Con el Niño en sus brazos. Es así como está más contenta: con el Niño en sus brazos.
Después de aquel anuncio primoroso del ángel, de aquel bendito susto, que la sumió en un ámbito celeste; después de aquellos meses de embarazo, de su visita y sus cuidados a su prima Isabel; después del nacimiento de su hijo, es imposible ver a nuestra madre sin su Niño en los brazos.
Los brazos de una madre, como todo su ser, están hechos para eso, para arropar al hijo de su entraña, estrecharlo, cubrirlo de caricias, mimarlo en un intento de volver a ser una con él, uno él con ella, respirando el mismo aire y exhalando el mismo único aliento.
Una vez dado a luz a su pequeño, ¿qué podían hacer aquellos brazos sino tenerlo lo más cerca posible, junto a su puro corazón de madre que no querría separarse nunca de su hijo?
Es natural que luego, infante más crecido, se le soltara de ellos para ir a jugar con los amigos, o, ya un poco más tarde, sintiera ese pudor adolescente a la hora de expresar sus sentimientos – la adolescencia es agua ensimismada que discurre indecisa antes de regresar a sus orígenes, al primitivo seno -.
Pero los brazos de la madre están abiertos siempre, esperan siempre, están para aguardar, no tienen prisa y sí mucha paciencia, preparando la vuelta de los suyos. Que una madre lo es siempre para todos sus hijos, en todas las edades, situaciones, suertes, estados de ánimo. Y sus brazos se alargan, llegan a todas partes, a las más distanciadas lejanías, los rincones más íntimos. El amor de una madre nunca da un paso atrás ni dará nunca a nadie por perdido.
Con el Niño en sus brazos. También junto a la cruz, ya no tan niño, ya un hombre hecho y derecho, vejado, maltratado, deshecho, ejecutado de la manera más vil y más injusta, delante de sus ojos.
A los pies de la cruz, con el mismo cariño que en la cuna, transida ahora de un dolor y un luto intransitable, respirando por Él, junto a su pecho exánime, difunto. Sus brazos son sudario, lienzo amable que acaricia las llagas, las torturas del hijo y de todas las víctimas de los odios, violencias e injusticias de los grandes poderes que gobiernan, o más bien desgobiernan nuestro mundo.
¡Cómo entiende María ahora la cruz que da sentido a todo sinsentido, que enaltece lo humilde y ultrajado, libera lo oprimido, redime y humaniza lo deshumanizado! ¡Cómo entiende el amor que brota de ella como un río perenne, que fecunda llanuras desoladas, corazones sombríos, almas vapuleadas por rigores extremos! La cruz hecha de amor es una gloria que dinamita el desamor, el odio.
No le pesa. A una madre no le pesa jamás, ni estando muerto, el cuerpo de su hijo. Sus brazos lo sostienen y sostienen el drama secular del universo. Que en Él ha muerto el mundo. ¡Cuánta muerte, cuánta desolación, cuánta tristeza sujetan esos brazos! Pero ¡cuánta esperanza también, cuánta promesa de volverse a encontrar resucitados!
Jesús se nos fue al Padre, a prepararnos sitio. Hasta ahora María podía tocarlo y abrazarlo. Sin Él en esta tierra, ¿qué hará ahora?, ¿a quién van a abrazar ahora sus brazos?
Le quedan los discípulos, huérfanos como ella.
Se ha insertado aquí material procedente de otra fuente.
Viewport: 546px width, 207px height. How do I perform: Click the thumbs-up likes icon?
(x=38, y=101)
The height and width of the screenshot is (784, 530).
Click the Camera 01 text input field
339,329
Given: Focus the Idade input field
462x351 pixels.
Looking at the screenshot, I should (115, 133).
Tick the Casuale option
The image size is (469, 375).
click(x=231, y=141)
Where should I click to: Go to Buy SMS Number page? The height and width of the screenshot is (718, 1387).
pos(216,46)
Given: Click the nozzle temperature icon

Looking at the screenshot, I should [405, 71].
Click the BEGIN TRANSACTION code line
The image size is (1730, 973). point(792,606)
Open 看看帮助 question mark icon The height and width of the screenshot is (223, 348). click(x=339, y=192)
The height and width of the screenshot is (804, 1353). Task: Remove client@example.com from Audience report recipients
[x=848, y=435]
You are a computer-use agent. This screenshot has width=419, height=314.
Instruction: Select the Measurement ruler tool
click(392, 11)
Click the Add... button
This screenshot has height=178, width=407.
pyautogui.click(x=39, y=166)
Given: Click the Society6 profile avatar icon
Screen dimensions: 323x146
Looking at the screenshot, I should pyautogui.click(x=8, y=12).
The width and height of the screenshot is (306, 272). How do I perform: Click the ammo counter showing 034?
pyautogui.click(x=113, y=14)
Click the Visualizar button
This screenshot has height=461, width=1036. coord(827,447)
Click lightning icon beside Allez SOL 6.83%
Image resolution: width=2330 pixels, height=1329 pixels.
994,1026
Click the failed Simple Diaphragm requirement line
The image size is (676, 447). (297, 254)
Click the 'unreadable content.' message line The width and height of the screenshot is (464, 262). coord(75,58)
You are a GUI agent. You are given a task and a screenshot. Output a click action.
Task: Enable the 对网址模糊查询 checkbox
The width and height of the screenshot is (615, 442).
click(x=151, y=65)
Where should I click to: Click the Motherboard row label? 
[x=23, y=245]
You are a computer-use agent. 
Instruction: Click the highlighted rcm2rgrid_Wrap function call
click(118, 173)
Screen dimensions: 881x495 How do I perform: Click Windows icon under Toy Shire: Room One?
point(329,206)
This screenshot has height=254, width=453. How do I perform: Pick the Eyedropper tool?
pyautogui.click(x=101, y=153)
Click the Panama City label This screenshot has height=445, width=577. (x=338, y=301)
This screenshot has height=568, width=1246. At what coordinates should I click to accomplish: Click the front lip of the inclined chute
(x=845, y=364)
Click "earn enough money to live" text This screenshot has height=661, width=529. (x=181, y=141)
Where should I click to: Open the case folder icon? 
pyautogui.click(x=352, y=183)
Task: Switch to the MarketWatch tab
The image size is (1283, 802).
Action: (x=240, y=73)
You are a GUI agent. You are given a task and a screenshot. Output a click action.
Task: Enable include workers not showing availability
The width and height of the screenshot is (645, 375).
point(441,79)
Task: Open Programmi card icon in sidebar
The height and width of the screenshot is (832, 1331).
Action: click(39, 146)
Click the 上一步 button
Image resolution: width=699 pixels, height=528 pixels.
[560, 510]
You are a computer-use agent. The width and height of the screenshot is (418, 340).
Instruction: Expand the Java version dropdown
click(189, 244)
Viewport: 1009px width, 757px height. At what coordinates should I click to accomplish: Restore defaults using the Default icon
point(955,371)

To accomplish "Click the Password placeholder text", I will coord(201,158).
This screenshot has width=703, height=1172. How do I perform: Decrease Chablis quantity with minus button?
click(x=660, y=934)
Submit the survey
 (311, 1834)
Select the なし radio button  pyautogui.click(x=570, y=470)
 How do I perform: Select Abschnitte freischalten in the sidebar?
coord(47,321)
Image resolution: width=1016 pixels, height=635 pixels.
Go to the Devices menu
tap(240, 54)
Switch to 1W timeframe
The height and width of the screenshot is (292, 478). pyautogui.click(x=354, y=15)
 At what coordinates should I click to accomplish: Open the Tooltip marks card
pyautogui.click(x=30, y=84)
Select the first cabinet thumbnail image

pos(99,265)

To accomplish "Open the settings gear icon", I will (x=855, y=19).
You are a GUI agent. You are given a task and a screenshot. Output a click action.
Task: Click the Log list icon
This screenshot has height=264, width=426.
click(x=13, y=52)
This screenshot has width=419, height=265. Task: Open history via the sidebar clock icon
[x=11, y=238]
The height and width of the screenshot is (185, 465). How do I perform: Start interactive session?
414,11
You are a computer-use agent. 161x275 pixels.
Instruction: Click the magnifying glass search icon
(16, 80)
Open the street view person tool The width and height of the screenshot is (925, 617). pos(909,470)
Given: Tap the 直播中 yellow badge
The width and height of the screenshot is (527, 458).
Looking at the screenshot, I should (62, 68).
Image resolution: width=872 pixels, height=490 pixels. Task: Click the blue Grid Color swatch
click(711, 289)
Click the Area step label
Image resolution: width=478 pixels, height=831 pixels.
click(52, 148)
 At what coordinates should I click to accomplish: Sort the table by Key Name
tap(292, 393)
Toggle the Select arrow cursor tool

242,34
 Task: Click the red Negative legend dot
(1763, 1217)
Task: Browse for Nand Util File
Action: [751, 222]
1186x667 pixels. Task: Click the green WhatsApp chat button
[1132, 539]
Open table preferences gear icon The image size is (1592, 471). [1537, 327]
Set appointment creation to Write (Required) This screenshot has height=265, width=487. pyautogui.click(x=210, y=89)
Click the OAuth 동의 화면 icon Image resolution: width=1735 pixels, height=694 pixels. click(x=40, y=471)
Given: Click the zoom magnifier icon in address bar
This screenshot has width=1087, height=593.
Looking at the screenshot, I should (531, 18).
Ellos la necesitan y ella los necesita, que ella ahora es su madre y ellos ahora sus hijos. Y con ellos, nosotros. Que el Espíritu ha hecho que seamos sus hijos en el Hijo.
¡Con qué amor nos abraza! Como a Él, a nosotros. De todas las edades, condiciones, lenguas, razas. En sus brazos de madre estamos todos. A todos nos regala su ternura, su calidez de hogar sin acepciones, su comprensión extrema. ¡Cómo entiende la originalidad de cada hijo!
¡Qué ventura volver a estar con ella, nuestra primera patria, con su hijo Jesús, que es nuestro hermano primero, el primogénito! ¡Qué hermosura sentir de nuevo el aura de su pecho de madre, compartir su latido con su Hijo, salir con Él en busca de los que andan sin protección alguna, vapuleados por la sociedad o por la vida, desdeñados por todos!
¿No es un lujo saber que hay unos brazos así que nos esperan siempre para acogernos, siempre para animarnos, siempre para ponernos a la altura de sus ojos maternos?